WHY DO YOU NEED AN ESTATE PLAN?
Estate planning is often postponed because many believe it’s too early or their estate is too small. However, there are critical reasons to prioritize it, regardless of your current circumstances.
With a Plan | Without a Plan |
---|---|
You decide who receives a share of your assets. | State law determines who inherits your assets – they could pass to an estranged relative. |
You decide how and when your beneficiaries will receive their inheritance. | The terms and timing are set by law. Your children could be left unfettered control of a sizable estate. |
You decide who will manage your estate (personal representative, trustees, etc.) | A court appoints administrators – administrators whose ideas may not be compatible with your own. |
You can reduce estate taxes and administrative expenses. | Costs are usually greater, due to required administrative expenses and unnecessary taxes. |
You select a guardian for your child. | Someone else selects a guardian for your child. |
You can provide for the orderly continuance or sale of a family business. | Financial loss and family hardships may result from an untimely forced sale. |
You select who manages your financial affairs in the event of your incapacity. | Someone else selects who manages your financial affairs in the event of your incapacity. |
BENEFITS OF HAVING A WILL
Dying without a Will, known as dying “intestate,” means state laws Will dictate how your property is distributed. This process can be more troublesome and expensive compared to estates with a Will. In Oregon, for example, if you die without a Will, the state’s intestate succession laws determine how your estate is divided among your surviving spouse, children, or other relatives. These laws apply uniformly, regardless of your specific wishes or unique family circumstances.
A Will allows you to bypass these inflexible laws and specify who should inherit your property. It also lets you appoint a personal representative to manage the distribution of your estate and care for any minor children. Without a Will, the court appoints these roles, which can lead to family disputes and potentially undesirable choices.
Moreover, if your estate includes significant assets, a personal representative must secure an expensive bond unless waived in a Will. The cost savings from waiving this bond often exceed the expense of drafting a simple Will.
For minors, direct inheritance can trigger a conservatorship, a process that is both costly and cumbersome, involving annual court filings and approvals for financial decisions. Finally, if your minor children directly inherit property from your estate, Oregon law requires that a person called a “conservator” be appointed to manage your child’s inheritance until they are 18 years old.
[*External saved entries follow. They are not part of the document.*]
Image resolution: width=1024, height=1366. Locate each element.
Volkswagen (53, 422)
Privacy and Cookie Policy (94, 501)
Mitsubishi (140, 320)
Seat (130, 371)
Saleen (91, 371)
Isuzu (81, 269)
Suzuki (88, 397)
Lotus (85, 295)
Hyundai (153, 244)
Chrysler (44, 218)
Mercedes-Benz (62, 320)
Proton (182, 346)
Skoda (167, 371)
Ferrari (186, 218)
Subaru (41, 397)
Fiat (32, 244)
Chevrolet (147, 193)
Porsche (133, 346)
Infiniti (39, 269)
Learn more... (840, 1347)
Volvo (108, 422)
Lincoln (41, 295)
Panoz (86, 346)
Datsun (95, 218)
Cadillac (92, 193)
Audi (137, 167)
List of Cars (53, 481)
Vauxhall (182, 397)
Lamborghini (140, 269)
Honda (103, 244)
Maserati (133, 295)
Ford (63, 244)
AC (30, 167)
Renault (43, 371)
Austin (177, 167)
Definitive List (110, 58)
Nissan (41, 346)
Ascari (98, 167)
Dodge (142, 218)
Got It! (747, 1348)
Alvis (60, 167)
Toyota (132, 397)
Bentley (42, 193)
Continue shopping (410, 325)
You can avoid the necessity of a conservatorship for a minor child by having a “testamentary trust” drafted into your Will. Establishing a testamentary trust in your Will can avoid this scenario, allowing you to set conditions for the management and distribution of your estate, tailored to the needs of your beneficiaries. Such a trust can also be established to provide for longer-term goals, such as funding a child’s continuing education or meeting a child’s special needs.
STRATEGIES TO AVOID PROBATE
While it’s impossible to completely avoid probate, a well-organized estate plan can limit the amount of property subject to this process. Probate applies only to assets that don’t automatically transfer to someone else upon death. One way to avoid probate is by creating a survivorship interest in your property. This ensures that your share of the property automatically goes to the surviving co-owner, bypassing probate.
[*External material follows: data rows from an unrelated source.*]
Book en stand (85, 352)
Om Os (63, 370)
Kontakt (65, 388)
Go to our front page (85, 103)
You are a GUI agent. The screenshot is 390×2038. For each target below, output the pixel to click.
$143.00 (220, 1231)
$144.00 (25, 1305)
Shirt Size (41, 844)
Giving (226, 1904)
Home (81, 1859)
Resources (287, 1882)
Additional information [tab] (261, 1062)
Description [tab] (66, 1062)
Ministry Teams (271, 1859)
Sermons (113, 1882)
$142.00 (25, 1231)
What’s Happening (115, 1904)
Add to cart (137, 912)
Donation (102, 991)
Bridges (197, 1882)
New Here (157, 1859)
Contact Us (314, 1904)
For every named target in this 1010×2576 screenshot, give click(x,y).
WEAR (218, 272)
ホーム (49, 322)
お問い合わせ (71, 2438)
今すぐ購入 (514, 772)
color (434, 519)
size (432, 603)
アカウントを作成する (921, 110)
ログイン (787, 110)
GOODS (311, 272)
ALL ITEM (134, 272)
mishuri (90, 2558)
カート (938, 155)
However, creating survivorship interests comes with risks, such as exposing the property to the co-owner’s creditors. It’s essential to discuss these pros and cons with your attorney before making such decisions.
THE ROLE OF REVOCABLE TRUSTS
A revocable living trust is an increasingly popular tool for transferring property without going through probate. Assets in a living trust are distributed according to your instructions, bypassing the court-controlled probate process, which saves time and reduces administrative costs. A living trust also keeps your affairs private and reduces the likelihood of legal challenges.
This trust is especially beneficial if you own real estate in multiple states, as it can prevent the need for additional probate proceedings in each state. Beyond avoiding probate, a living trust also provides a mechanism for managing your assets if you become incapacitated, a benefit not offered by a will.
ASSET MANAGEMENT AND TRUSTEESHIP
Once a living trust is established, you must transfer assets into it to avoid probate and ensure they are managed according to your wishes if you become incapacitated. A “pour-over” will acts as a safety net, transferring any assets not included in the trust during your lifetime into it upon your death.
Selecting a trustee is crucial. They must be capable of managing the estate and distributing assets, making tax decisions, paying debts, and handling any other responsibilities. Whether you choose an individual or a corporate trustee, each has unique advantages and disadvantages, such as familiarity with the family or professional experience in estate management.
SELECTING YOUR PERSONAL REPRESENTATIVE AND TRUSTEE
Individual Personal Representative/Trustee
Advantages |
---|
More familiar with the family |
More responsive to family needs |
Administrative fees may be lower |
Corporate Personal Representative/Trustee
Advantages |
---|
Specialist in handling estates/trusts |
No emotional bias |
Impartial – usually free of conflicts of interest with the beneficiary |
Never moves or goes on vacation |
Never dies or gets sick |
Individual Personal Representative/Trustee
Disadvantages |
---|
May not have experience in handling estates/trusts |
Could have an emotional bias |
May not be impartial |
Could be incapacitated at times |
Corporate Personal Representative/Trustee
Disadvantages |
---|
May have little familiarity with the family |
Less responsive to family needs |
Administrative fees may be higher |
May have trouble managing difficult assets, such as a business |
CONCLUSION
In summary, developing an estate plan is essential for ensuring your assets are distributed according to your wishes, minimizing costs, and providing for your loved ones. It’s never too early to start planning, and the peace of mind it offers makes it a worthwhile investment in your future and the future of those you care about.